I will shortly be carrying in a portable battery powered TV / DVD set, an invalid carriage battery and a solar charging panel.  I will set the TV up in a small office room inside the building and play a DVD of the opening ceremony of the Athens Olympics on loop.  Of the 22 buildings built for the Athens 2004 Olympics, 21 are now abandoned and patrolled by security guards, much like the mill building inside which I have been working.

I would hope that the pieces I have installed inside this rather beautiful abandoned building offer a contrast with what is being presented as the legacy of the London 2012 Olympics.
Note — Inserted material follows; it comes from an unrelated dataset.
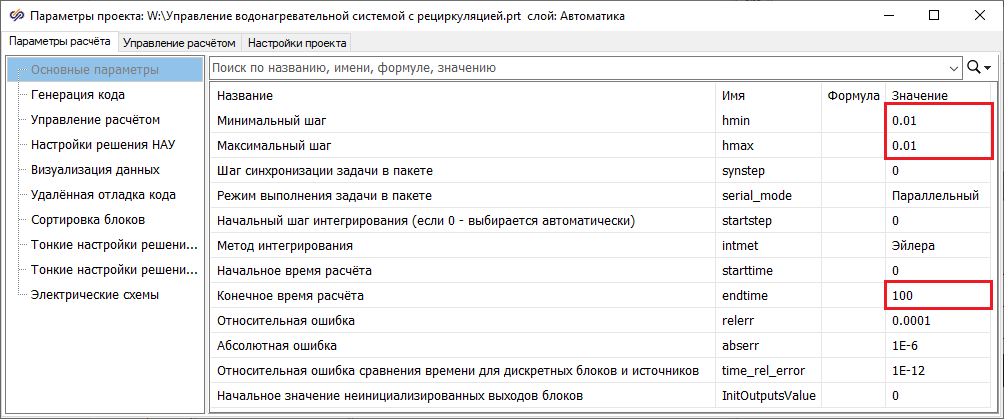Go to Удалённая отладка кода section
1004x419 pixels.
click(103, 195)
If I had completed this all weeks ago and was therefore able to submit a location to The Greatest Possible Distance, it would be the pool on the roof.  You can to see the Olympic Stadium where the ceremony is taking place quite clearly – certainly any fireworks would be impressive from this point – but the isolation up there is intense due to the extreme journey you have just made.  You have to pass through several (often razor wired) fences, hundred of yards of scrubland while keeping an eye out for the patrolling security guards, work your way into the basement of a very rotten building and from there up to the roof, paying careful attention to the rotten floors.  Once there it is peaceful and picturesque – the building has a majesty and a history, but is as far from what I believe the Olympic Experience has turned into as it is possible to be.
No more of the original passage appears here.